The preliminary results are encouraging. The chosen parameters can detect and correct up to 2 randomly occurring errors per stored variable, and if the faults are located favorably, up to 224 errors per protected data block. Upon a closer examination of the injected errors we observe that the system runs to completion if the number of errors per message block is lower or equal to the number of errors the BCH codes can correct. Reed-Solomon (RS) error correction might have been a better choice since they perform better than BCH codes in burst error cases [23, p. 113]. Nevertheless, with the expected fault intensity of  $10^{-5} errors/bit - day$  it is very unlikely that the number of errors in a message block will exceed the codes' capacity. The decoding of RS and BCH has similar performance and as part of future work we could change the implementation to get better results in those cases.

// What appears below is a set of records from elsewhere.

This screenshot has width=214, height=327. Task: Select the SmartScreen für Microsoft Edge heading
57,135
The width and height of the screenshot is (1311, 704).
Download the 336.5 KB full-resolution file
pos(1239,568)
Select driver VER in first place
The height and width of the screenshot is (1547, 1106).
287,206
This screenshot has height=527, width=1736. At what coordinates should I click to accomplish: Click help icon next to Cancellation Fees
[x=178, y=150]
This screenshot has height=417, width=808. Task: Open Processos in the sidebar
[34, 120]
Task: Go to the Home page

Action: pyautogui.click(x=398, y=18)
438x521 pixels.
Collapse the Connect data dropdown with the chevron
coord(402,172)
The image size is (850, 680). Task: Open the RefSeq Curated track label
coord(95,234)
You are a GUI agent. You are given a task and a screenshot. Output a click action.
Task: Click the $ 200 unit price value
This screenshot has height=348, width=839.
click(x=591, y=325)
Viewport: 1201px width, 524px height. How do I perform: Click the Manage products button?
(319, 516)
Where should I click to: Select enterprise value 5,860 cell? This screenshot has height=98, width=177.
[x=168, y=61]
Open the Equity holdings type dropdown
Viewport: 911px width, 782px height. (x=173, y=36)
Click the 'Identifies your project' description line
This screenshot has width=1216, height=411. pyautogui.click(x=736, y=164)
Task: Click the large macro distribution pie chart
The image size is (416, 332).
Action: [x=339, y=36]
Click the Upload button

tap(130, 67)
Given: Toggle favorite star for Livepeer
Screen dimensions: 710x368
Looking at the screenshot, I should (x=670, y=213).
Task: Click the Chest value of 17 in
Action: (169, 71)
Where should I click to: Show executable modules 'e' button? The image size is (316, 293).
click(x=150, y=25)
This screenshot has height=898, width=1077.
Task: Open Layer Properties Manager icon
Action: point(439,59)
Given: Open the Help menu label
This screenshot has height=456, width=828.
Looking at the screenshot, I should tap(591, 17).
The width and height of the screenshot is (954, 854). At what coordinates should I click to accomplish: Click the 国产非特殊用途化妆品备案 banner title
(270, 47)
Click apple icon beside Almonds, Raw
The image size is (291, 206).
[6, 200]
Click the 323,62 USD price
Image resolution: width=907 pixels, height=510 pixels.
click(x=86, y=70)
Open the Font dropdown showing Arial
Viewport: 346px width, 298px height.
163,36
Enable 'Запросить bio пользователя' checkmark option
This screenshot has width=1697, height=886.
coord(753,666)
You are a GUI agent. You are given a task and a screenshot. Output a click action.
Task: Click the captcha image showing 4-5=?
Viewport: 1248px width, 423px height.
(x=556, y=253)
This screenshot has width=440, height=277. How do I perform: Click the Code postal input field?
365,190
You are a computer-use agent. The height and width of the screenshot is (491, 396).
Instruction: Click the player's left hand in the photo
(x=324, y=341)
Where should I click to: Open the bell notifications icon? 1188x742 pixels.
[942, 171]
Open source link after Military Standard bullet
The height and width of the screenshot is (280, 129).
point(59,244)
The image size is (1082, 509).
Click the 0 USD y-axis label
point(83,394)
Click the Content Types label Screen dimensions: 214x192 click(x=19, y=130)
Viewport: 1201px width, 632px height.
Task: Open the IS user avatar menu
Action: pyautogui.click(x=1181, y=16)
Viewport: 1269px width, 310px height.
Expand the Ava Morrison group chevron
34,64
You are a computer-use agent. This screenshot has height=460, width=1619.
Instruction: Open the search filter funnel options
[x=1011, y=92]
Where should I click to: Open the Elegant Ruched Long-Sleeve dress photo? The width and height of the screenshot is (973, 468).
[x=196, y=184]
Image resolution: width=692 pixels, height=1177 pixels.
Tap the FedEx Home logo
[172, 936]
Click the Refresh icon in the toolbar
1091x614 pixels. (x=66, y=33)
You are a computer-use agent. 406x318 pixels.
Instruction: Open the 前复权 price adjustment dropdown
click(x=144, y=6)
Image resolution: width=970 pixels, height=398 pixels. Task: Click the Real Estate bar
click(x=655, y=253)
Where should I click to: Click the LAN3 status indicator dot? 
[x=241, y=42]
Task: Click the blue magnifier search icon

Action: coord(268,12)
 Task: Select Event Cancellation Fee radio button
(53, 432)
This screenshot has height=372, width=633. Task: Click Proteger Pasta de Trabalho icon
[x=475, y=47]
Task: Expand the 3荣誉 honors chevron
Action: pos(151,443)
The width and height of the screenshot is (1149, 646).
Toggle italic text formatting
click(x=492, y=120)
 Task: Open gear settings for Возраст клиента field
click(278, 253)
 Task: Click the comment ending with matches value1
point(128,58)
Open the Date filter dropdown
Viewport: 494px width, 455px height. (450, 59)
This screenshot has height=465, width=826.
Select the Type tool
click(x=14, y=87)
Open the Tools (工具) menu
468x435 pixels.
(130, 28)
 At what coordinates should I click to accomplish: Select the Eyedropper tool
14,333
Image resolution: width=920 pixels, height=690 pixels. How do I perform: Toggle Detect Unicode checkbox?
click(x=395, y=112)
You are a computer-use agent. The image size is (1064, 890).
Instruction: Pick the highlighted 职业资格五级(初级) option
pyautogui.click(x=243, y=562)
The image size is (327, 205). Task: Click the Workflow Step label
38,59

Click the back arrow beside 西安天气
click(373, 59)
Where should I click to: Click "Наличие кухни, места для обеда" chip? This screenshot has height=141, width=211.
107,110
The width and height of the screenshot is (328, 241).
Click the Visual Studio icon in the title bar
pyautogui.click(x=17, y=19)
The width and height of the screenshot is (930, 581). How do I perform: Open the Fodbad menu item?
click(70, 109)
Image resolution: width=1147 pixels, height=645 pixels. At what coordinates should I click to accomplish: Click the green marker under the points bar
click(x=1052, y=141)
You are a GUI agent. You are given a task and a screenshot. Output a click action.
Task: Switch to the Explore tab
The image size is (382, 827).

While the general implementation of BCH(N, K) codes is costly and very inefficient [23, p. 161], by taking advantage of specific aspects of the BCH codes and using look-up tables, we have optimized the implementation for our microcontroller. By choosing constant values for N and K we do the heavy computation of the generator polynomial coefficients in advance. With these techniques in place, the number of required cycles can be reduced by up to 51% [23, p. 164], but the precise computational cost may vary with the chosen embedded processor. The typical features that affect performance is word length (32, 16 or 8-bit) and if the processor uses soft float or has floating point processing implemented in hardware. Other factors such as the ability to use specific processor capabilities such as special instructions for digital signal processing can also increase performance.

For testing purposes, optimized BCH(67, 53) codes have been implemented. This code length is used in the European Digital Video Broadcasting standard [34] and it is therefore easier to find hardware implementations if increased performance is required. However, the final parameters should be adjusted based on how much computational power that is available after the payload and radio systems have been fully integrated and tested. This is due to the energy budget. The codes should not run a significant amount of time since the available battery power is limited.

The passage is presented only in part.